- WORK TO DO
Turn the entries below into a numbered list, from the line containing "Click the 0 Active status link" up to and including the line containing "I will 404,38.". Leave out blank lines.

- LISTED RECORDS
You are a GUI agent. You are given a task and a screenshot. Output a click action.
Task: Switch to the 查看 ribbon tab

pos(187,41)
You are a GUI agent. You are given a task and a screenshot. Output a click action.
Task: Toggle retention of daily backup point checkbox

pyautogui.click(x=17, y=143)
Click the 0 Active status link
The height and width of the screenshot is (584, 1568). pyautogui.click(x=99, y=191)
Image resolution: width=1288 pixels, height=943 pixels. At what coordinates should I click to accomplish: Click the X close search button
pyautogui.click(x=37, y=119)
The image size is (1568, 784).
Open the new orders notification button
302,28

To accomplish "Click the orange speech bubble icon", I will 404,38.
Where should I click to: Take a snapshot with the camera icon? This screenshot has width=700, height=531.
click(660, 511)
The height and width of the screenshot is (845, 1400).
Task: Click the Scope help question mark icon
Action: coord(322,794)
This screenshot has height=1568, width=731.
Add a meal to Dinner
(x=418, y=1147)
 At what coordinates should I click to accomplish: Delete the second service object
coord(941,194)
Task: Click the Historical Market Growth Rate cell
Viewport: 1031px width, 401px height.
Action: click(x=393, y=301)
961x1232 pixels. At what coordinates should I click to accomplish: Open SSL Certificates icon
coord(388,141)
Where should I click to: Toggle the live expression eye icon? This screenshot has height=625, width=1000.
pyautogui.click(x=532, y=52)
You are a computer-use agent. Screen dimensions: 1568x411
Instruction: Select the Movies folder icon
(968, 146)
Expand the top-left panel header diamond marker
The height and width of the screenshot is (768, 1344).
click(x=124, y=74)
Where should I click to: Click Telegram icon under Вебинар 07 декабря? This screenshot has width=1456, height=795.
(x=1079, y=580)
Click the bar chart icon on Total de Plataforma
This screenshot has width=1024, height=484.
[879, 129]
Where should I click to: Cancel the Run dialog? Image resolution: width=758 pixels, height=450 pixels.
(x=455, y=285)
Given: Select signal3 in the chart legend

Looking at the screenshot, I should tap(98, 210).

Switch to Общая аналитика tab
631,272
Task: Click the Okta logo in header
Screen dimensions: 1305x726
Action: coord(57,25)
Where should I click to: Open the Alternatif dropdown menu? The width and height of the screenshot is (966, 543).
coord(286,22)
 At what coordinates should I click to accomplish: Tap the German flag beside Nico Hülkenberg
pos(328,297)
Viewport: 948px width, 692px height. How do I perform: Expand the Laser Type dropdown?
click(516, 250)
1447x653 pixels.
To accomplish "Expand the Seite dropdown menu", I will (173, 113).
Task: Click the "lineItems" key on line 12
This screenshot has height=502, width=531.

- EXERCISE ANSWER
1. Click the 0 Active status link
2. The height and width of the screenshot is (584, 1568). pyautogui.click(x=99, y=191)
3. Image resolution: width=1288 pixels, height=943 pixels. At what coordinates should I click to accomplish: Click the X close search button
4. pyautogui.click(x=37, y=119)
5. The image size is (1568, 784).
6. Open the new orders notification button
7. 302,28
8. To accomplish "Click the orange speech bubble icon", I will 404,38.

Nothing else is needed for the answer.